Bank Holiday Tuesday 12th February 2013
Another year, another Superbowl Sunday passed with me in bed early, not willing to stay up until 5AM watching the most excruciatingly boring sport known to man (Worse than Cricket, Curling and Lawn Bowls put together because AT LEAST those sports don’t stop for a little rest every every. single. Play) only for the faint promise of nine minutes of Beyonce that I could catch on YouTube the next day. No, I experienced the superbowl the way I also experienced the Late Late show’s debate on marriage equality last week- tucked up in bed with a hot chocolate, following the proceedings via twitter.
Twitter is a great medium for experiencing telly, a crowdsourced annotated commentary of whatever happens to be on. It’s basically watching highlights that are tailored to your own personal tastes- so in my case, the Superbowl coverage I saw was mostly ‘When’s Beyonce on?’ Then hysterical tweets when she actually did come on (SHE’S SO GOOD AT WALKING!) all about the dancing, the costume, the choice of song (‘Baby Boy?’ Really? That song was lame back in 2004. Come on Bey, do Bootilicious, come on-OH MY GOD THEY’RE DOING BOOTILICIOUS) and of course, the fact that Destiny’s child had ‘reunited.’ When really, all that happened was that Bey got her moderately famous backing singers back. I always liked Kelly Rowland. She reached a minor solo peak around 2003 when I first got into pop music. Sadface. Oh wait, now they’re doing single ladies- I have to do Single ladies on this deadly silent train now, excuse me.
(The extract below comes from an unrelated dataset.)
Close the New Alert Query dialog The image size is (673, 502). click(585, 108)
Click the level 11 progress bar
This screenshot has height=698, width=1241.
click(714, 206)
The Bey halftime show was a bit of an experience for me, watching it on my phone on the train to Maynooth Monday Morning. It was when I finally sort of ‘got’ Beyonce. We’ve long had a complicated relationship because she just doesn’t really have a lot of songs I can groove to. Bootilicious and Single Ladies are aggressively good and that is Beyonce at her best. Telephone is an over produced masterpiece of pop excess. If I were a boy and her other break up jams always felt a bit flat to me. It never really captures the actual pain of a break-up- they’re more like revenge dreams. I’d theorise that ‘If I were a boy’ is really a dissing of the sort of casual misogyny that’s common in most hip hop and rap.
Beyonce isn’t particularly titillating. She’s too fucking scary to be titillating. Compare some of her earlier videos- writhing on a beach because Sean Paul is just too hot to comprehend (note- it was 2004 after all) in baby boy, to the aggressive dominance of the Single Ladies dance. Single Ladies is an aggressive, iconic song. It’s not sensual- it’s a war cry. She’s strong and she will fucking TRASH YOU in a song if you wrong her. She’s not pandering to sexism so much as sticking a sharp heel through it. Men do fancy her (note-I fancy her. everyone fancies her. don’t lie.) but she’s not for a moment subservient to any man. She consistently out-earns her husband. All you need do to set off any woman born between 1980 and 1993 is to go up to her and ask earnestly ‘Kelly, can you handle this?’. You will be treated to every woman in the vicinity shrieking the lyrics to ‘Bootilicious’ at the tops of their voices.
Which brings me to the title of her new tour- Mrs Carter. Using her husbands name on her solo tour has been a bit… confusing to people who have always seen Beyonce as a strong independent figure. Personally, I had actually forgotten Beyonce had a surname at all. ‘Knowles’ sort of became redundant after Sasha Fierce came out- She’s reached Cher levels of ‘first name only’ recognition. I had also forgotten Jay-Z had a surname either, in fact I just assumed they were monarchs and didn’t have a need for one, you know? Privately, Bey and Jay apparently both hyphenate their names, going as the ‘Knowles- Carter’ family. Bey has said publically that when she’s stressed, she likes to go make love to her husband to chill out. She is one of the most athletic and accomplished dancers of our generation- I’d argue her choreography will define the dance of our generation in the same way Michael Jackson defined the 80s. In the promo for this tour she’s dressed in a Louis the XIV style leotard and a fur cape. She’s Beyonce. LADS. She is Beyonce. Beyonce is allowed name her tour whatever she wants.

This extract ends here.